PROBLEM DETAILS: Below is a listing; print exactly its lines from the one containing "the Management page" down to the one containing "Given: Toggle Normal view in status bar", both inclusive, with every picture left out.

SUPPLIED ENTRIES:
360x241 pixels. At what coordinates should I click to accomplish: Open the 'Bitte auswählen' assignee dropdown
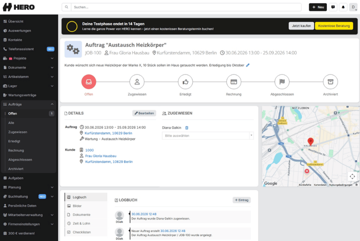208,136
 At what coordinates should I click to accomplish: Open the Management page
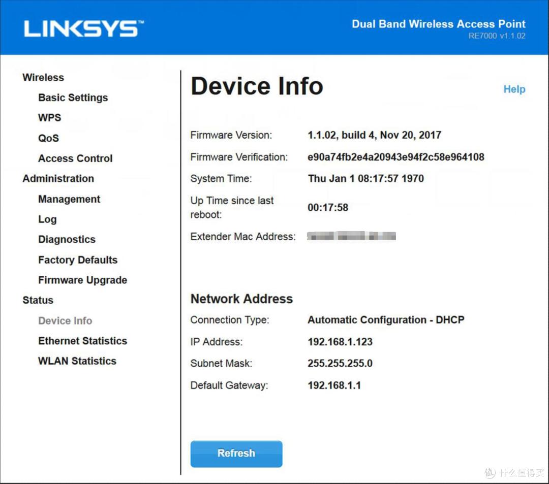click(69, 199)
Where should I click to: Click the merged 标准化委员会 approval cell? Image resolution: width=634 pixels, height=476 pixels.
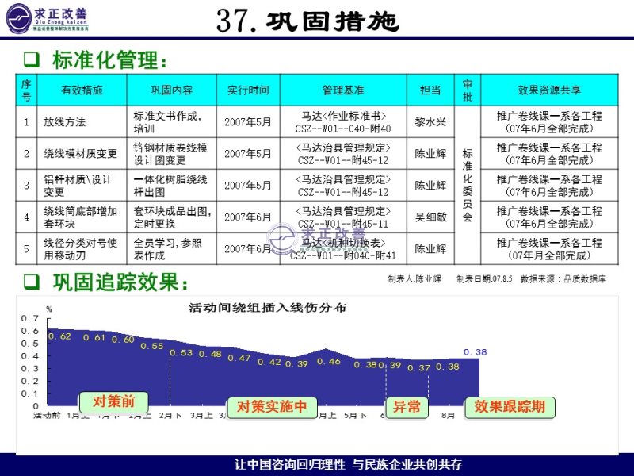point(468,185)
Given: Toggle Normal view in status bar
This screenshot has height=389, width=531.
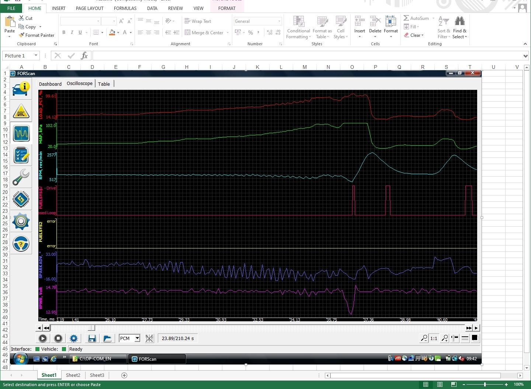Looking at the screenshot, I should [x=426, y=384].
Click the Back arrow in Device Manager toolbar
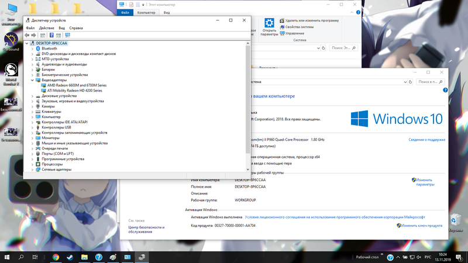This screenshot has width=468, height=263. pyautogui.click(x=27, y=35)
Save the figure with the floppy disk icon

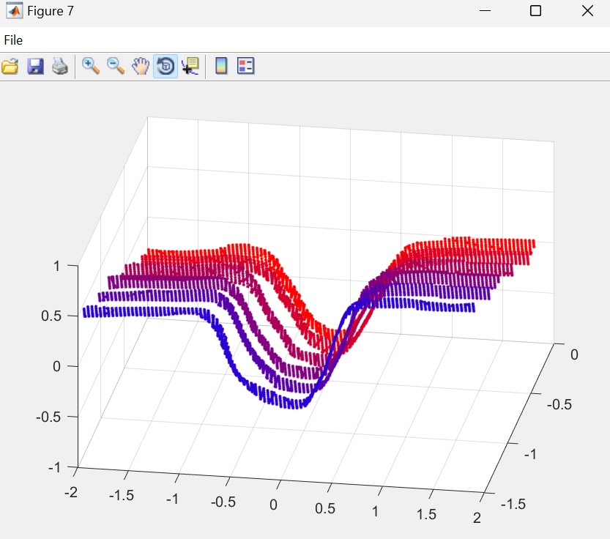tap(35, 67)
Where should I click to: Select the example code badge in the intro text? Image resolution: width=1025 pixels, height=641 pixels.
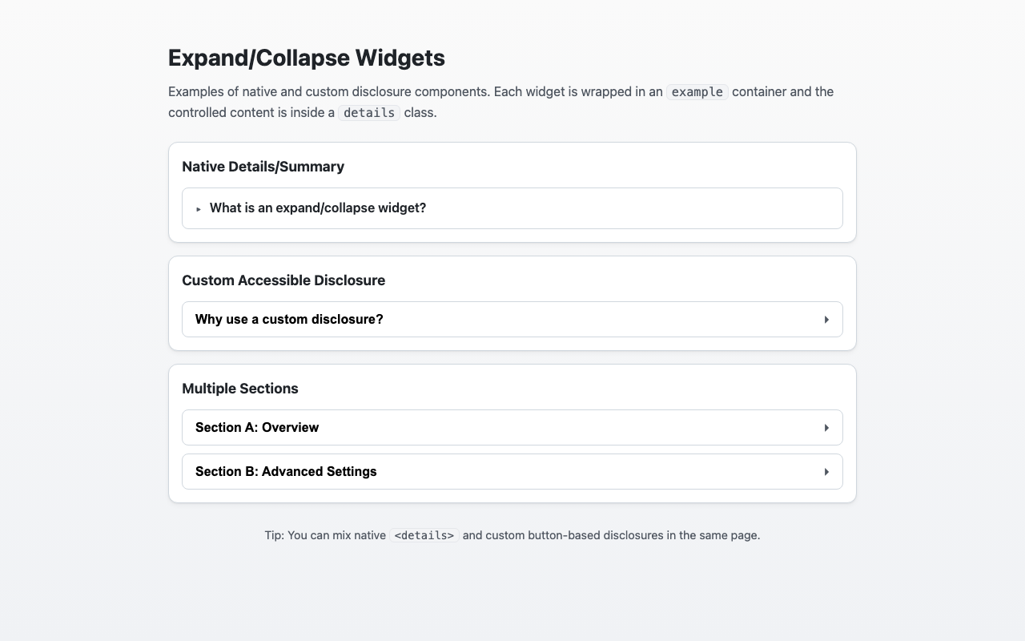(697, 91)

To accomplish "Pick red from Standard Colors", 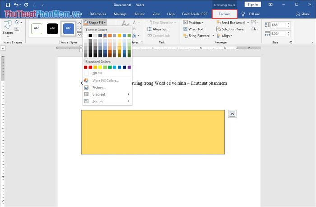I will 91,67.
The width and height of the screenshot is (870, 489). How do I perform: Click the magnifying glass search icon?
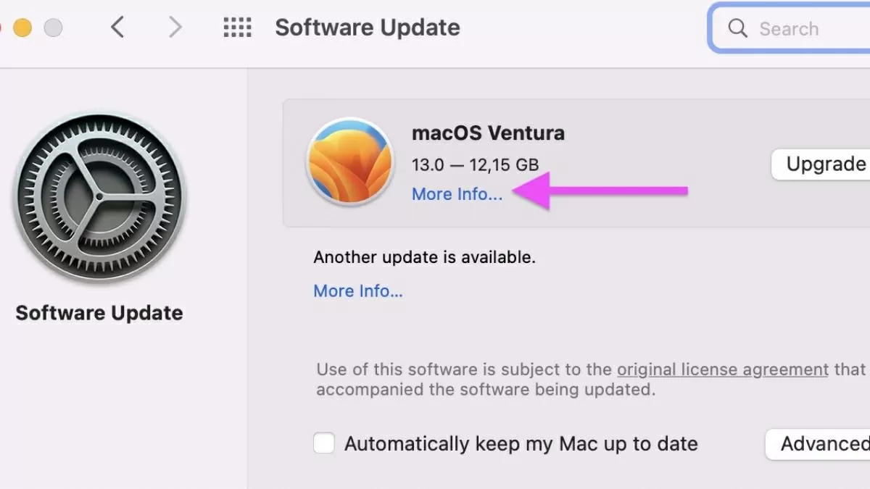point(737,29)
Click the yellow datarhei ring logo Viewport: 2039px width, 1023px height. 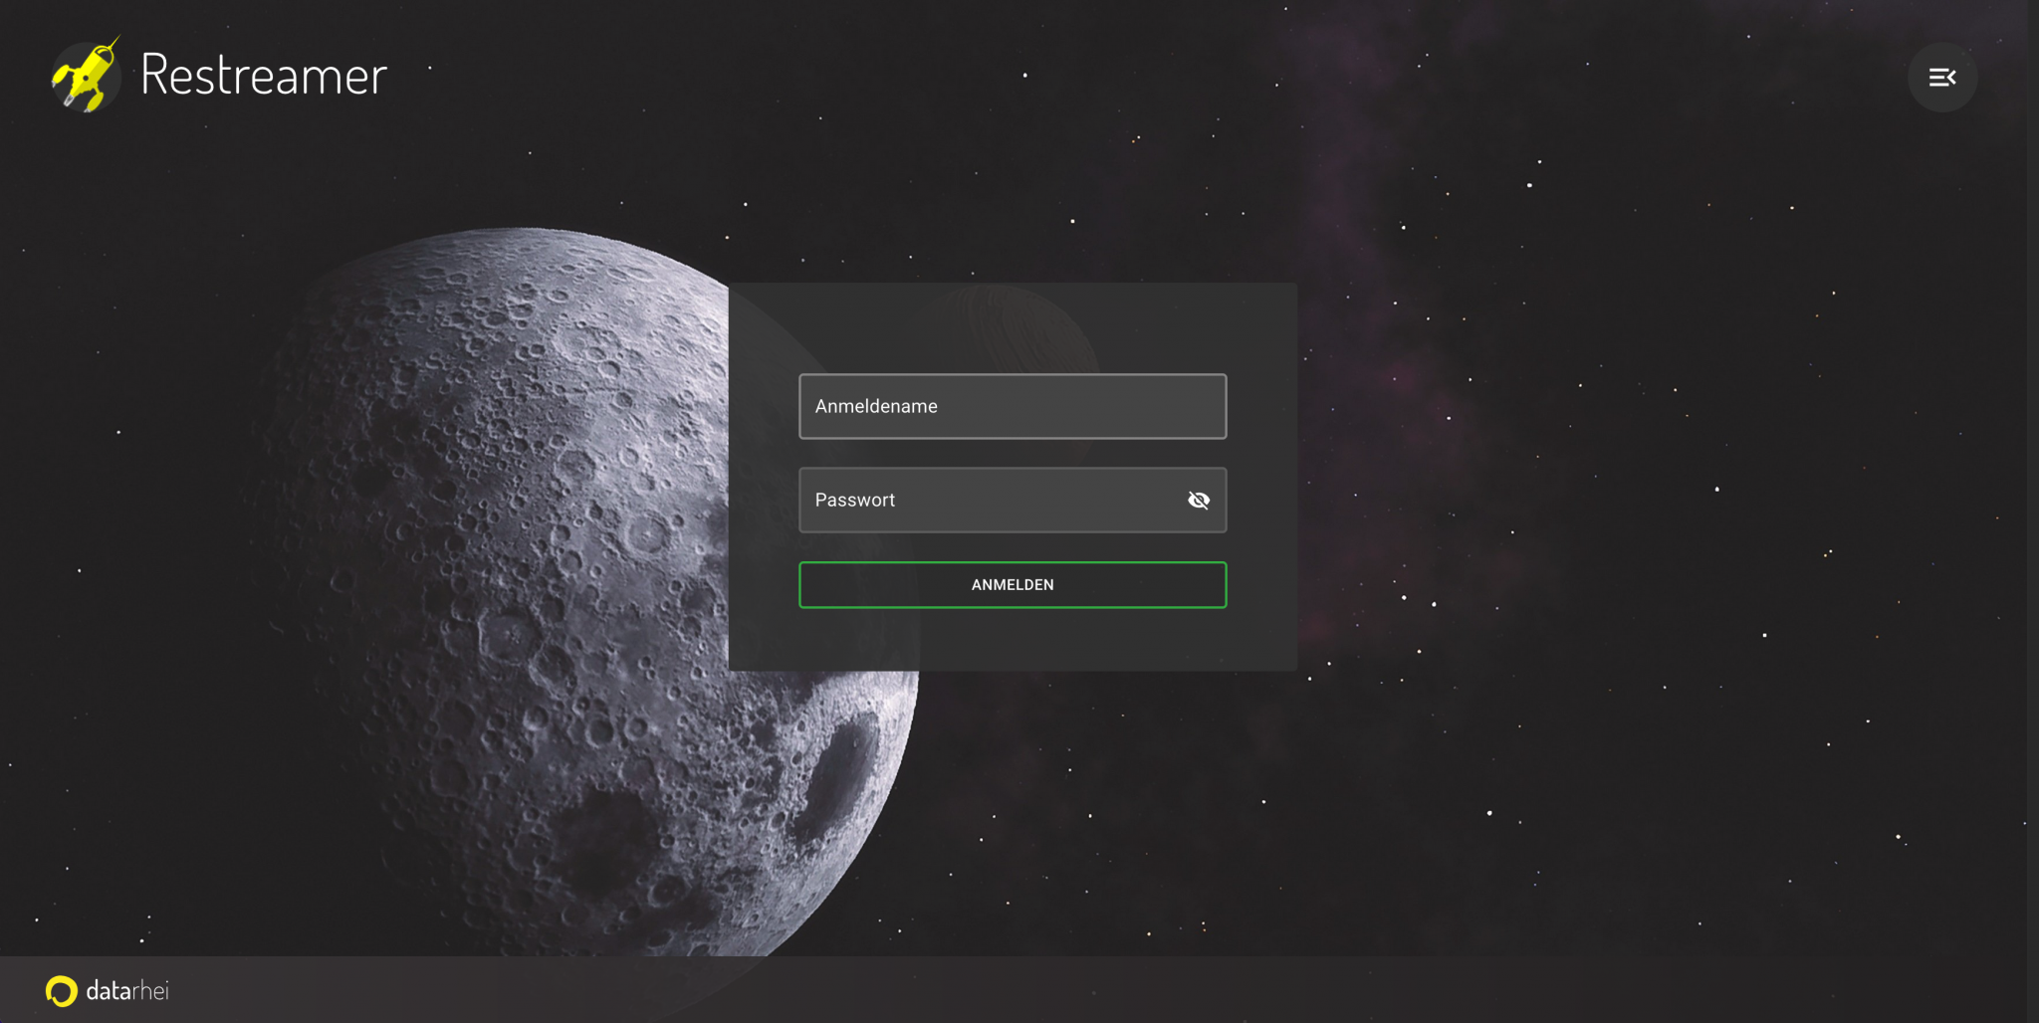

TASK RESPONSE:
 At what coordinates should I click to accomplish: Open the Management page
click(69, 199)
Where should I click to: Click the merged 标准化委员会 approval cell? Image resolution: width=634 pixels, height=476 pixels.
point(468,185)
Given: Toggle Normal view in status bar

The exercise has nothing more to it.